Exercise details »
Set down the records below verbatim, beginning at the line that contains "Task: Increase zoom using the zoom slider" and ending after the line that contains "1366x768 pixels.".

Material supplied »
>> start
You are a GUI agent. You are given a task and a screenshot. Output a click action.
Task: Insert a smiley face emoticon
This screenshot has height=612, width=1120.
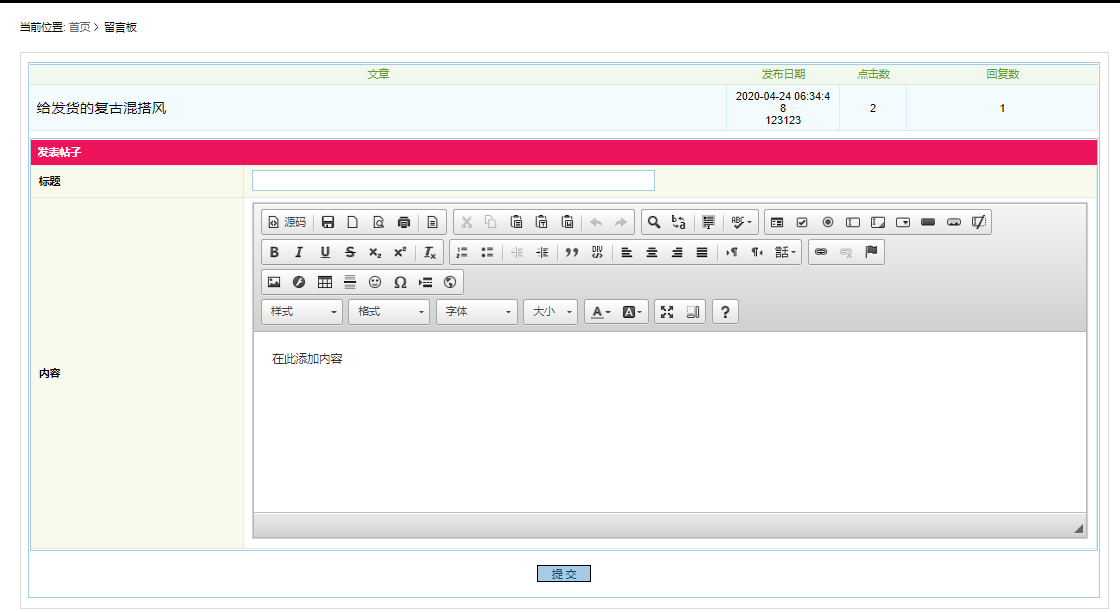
>> end
>> start
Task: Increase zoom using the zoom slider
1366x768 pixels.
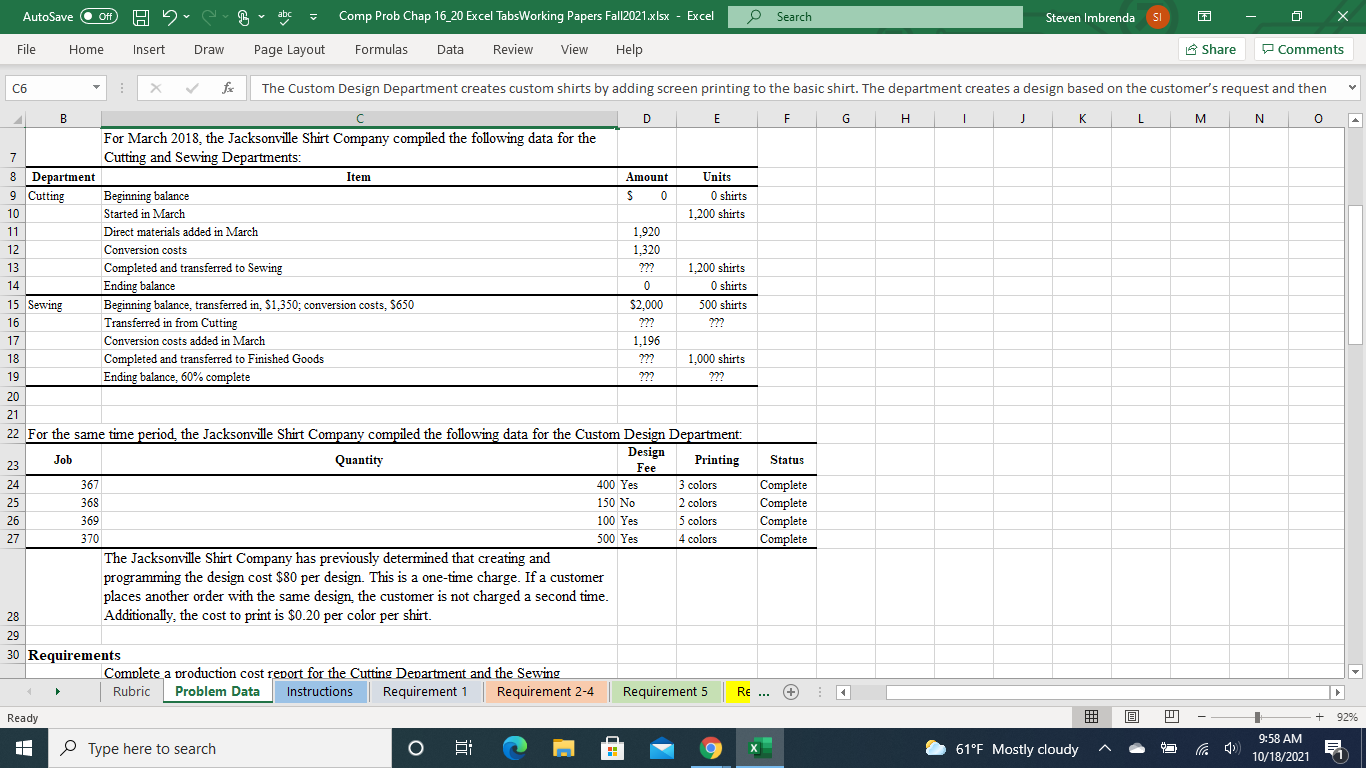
>> end
Written response »
Task: Increase zoom using the zoom slider
1366x768 pixels.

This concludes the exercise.